Ada Kahfi yang ternyata tinggal hanya lima blok dari sini. Ibunya yang asli Makassar itu, dulu lumayan akrab dengan mendiang Bang Toya. Sementara Ayahnya asli Mesir. Kahfi bilang beliau bekerja di sebuah perusahaan kilang minyak di timur tengah. Dan baru ada di rumah setiap tiga sampai enam bulan sekali. Pantas saja wajah bocah ini terlihat ke-Arab-arab-an. Dengan hidung mancung lurus dan mata agak sayu dengan kulit putih bersih. Kalau dilihat lebih teliti wajahnya sekilas mirip Zayn Malik. Terlihat paling tampan diantara tiga teman Zain. Paling tidak itu pendapat pribadiku.
Ada Gustha yang nama aslinya Agus Astha. Bocah asli Bali. Tinggal sekitar lima belas menit dari rumah kami. Rumahnya lumayan jauh kalau di tempuh dengan berjalan kaki. Tapi kalau mengendarai sepeda motor, bisa ditempuh dalam waktu lima belas menit saja. Bocah satu ini yang paling ramai dari dua teman Zain yang ia kenalkan. Langsung klop ketika dikenalkan pertama kali dengan Duo Pe'a --Taka dan Suwek. Dan meskipun agak kurus, tapi Gustha paling hobi makan. Buktinya dia sanggup menghabiskan satu buah cake yang dibawakan Bli Syaka. Bukan satu potong. Tapi satu buah utuh cake. Gustha bilang dia suka sekali dengan cake. Dan cake buatan Bli Syaka itu katanya sangat enak. Untung saja Bli Syaka membawa lebih dari satu buah cake. Karena katanya itu hasil iseng-iseng untuk cake barunya nanti yang akan ia masukkan ke dalam menu.
Terakhir adalah Tora. Bocah ini yang paling tinggi dan juga memiliki bentuk tubuh lumayan berisi untuk anak seusianya. Awalnya kukira Tora adalah kakak kelas Zain. Tapi ternyata Tora memang lebih bongsor. Kalau dia memakai pakaian bebas, bukan seragam SMP, pasti banyak yang mengira dia adalah siswa SMA. Dibandingkan dengan Kahfi dan Gustha, Tora lebih pendiam. Tidak banyak bicara.
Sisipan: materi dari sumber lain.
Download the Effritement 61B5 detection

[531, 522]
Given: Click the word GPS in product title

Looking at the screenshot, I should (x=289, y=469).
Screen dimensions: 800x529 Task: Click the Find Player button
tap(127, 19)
Mungkin masih malu-malu karena baru kenal. Tapi ia memiliki pandangan mata yang tajam. Sedari awal dikenalkan, ia selalu mencuri pandang kearahku maupun Taka. Mungkin, diantara keempat bocah ini, Tora paling pantas diposisikan sebagai pemimpin. Mudah-mudahan saja dia bukan berandalan. Karena secara fisik dan penampilan, dia memiliki semua kriteria itu.
Zain bilang, kalau Ayah Tora asli Aceh. Dan Ibunya asli Jepang dan Sunda. Tak heran kalau melihat Tora paling menonjol karena memiliki lumayan banyak campuran genetik. Meskipun, tetap kembali lagi ke Kahfi untuk aku kategorikan teman Zain yang paling tampan.
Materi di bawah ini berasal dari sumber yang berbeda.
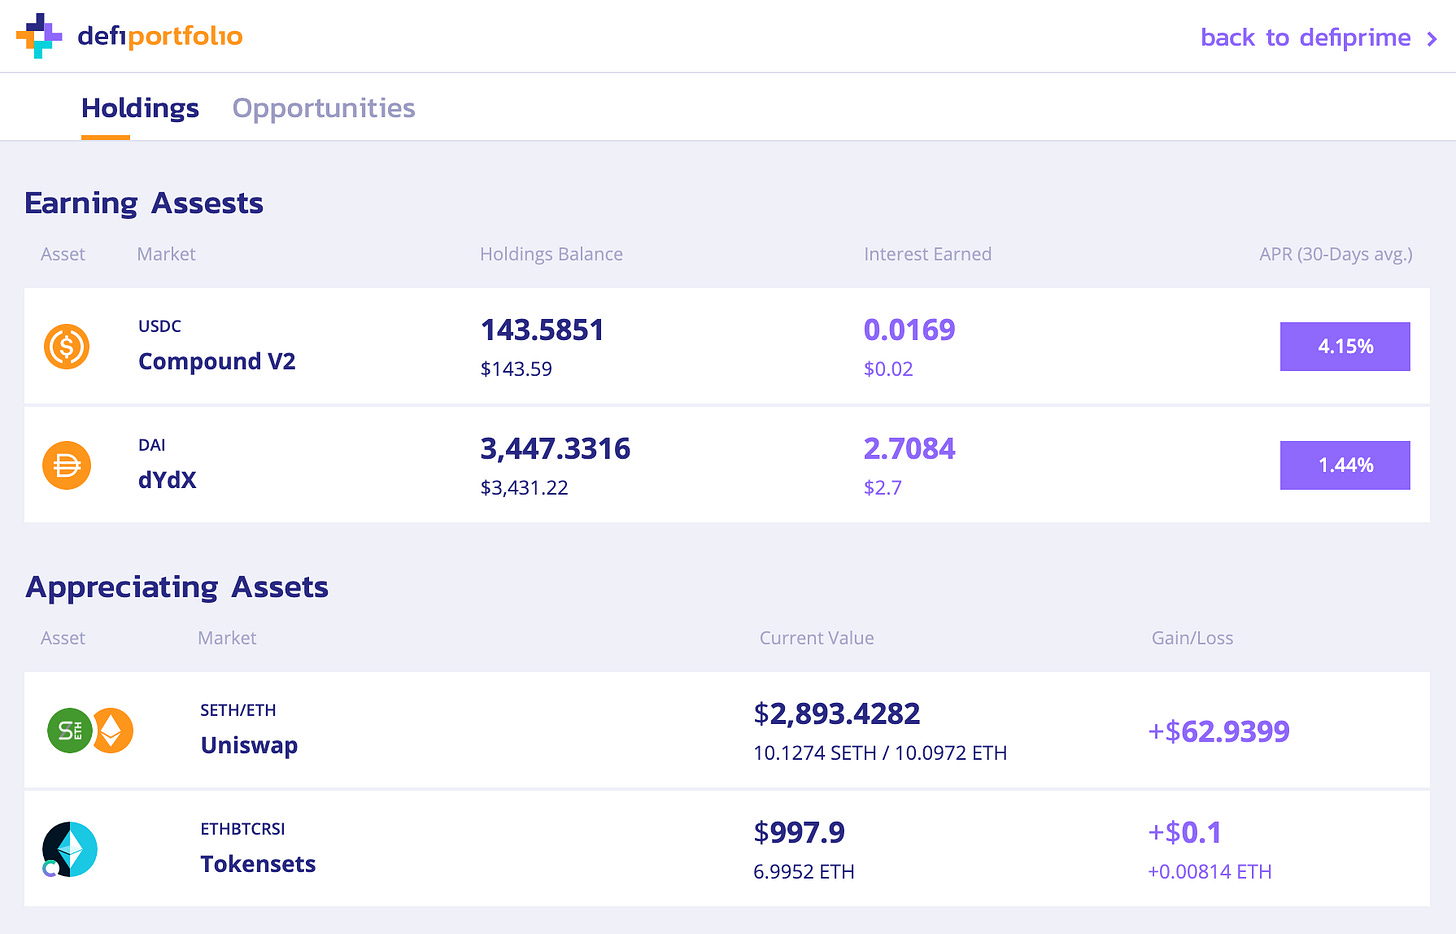Click the green SETH token icon
This screenshot has height=934, width=1456.
pyautogui.click(x=70, y=731)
Zain bisa akrab dengan Tora pun, karena Tora sangat menonjol di sekolahnya. Selain itu juga karena mereka duduk bersebelahan di kelas. Zain bilang, Tora duduk di bangku paling pojok di deretan belakang dekat dengan jendela. Sementara Kahfi dan Gustha duduk di depan mereka. Dan berawal dari lokasi tempat duduk itulah, mereka berkenalan dan menjadi lebih akrab.
"Trus, Tora tinggal dimana?" tanyaku setelah mencomot kue bolu di tangan Tora. Sebenarnya sudah dia gigit. Tapi aku cuek saja. Karena sedari tadi aku mengincar bolu itu tapi keduluan Tora.
"Tora ngekos Bang. Soalnya rumah dia jauh banget di Gianyar" jawab Kahfi.
"Kos? Anak SMP udah ngekos?" Taka bertanya keheranan.
Well... aku juga.
"Dulu tinggal sama sodara. Tapi karena ada masalah, jadi di koskan saja sama orang tua" jawab Tora. Matanya melirik kearah bolu di tanganku. Kuambil secomot, lalu kusuapi paksa kemulutnya. Meskipun awalnya ia berusaha mengelak, pada akhirnya dia kunyah juga.
"Tora itu siswa paling pinter di sekolah, Bang. Buktinya dia selalu juara pertama. Udah gitu kata guru-guru, biaya sekolah Tora juga gratis" Gustha menimpali. Kemudian ia bersendawa panjang usai menghabiskan satu toples berukuran kecil berisi sebuah biskuit buatan Bli Syaka.
"Wow! Bagus tuh! Jadi inget seseorang!" Taka melirik kearahku sambil memainkan kedua alisnya naik turun.
"Bang Tiki juga dapet beasiswa?" Zain bertanya padaku. Rupanya dia mengerti maksud dari lirikan mata Taka.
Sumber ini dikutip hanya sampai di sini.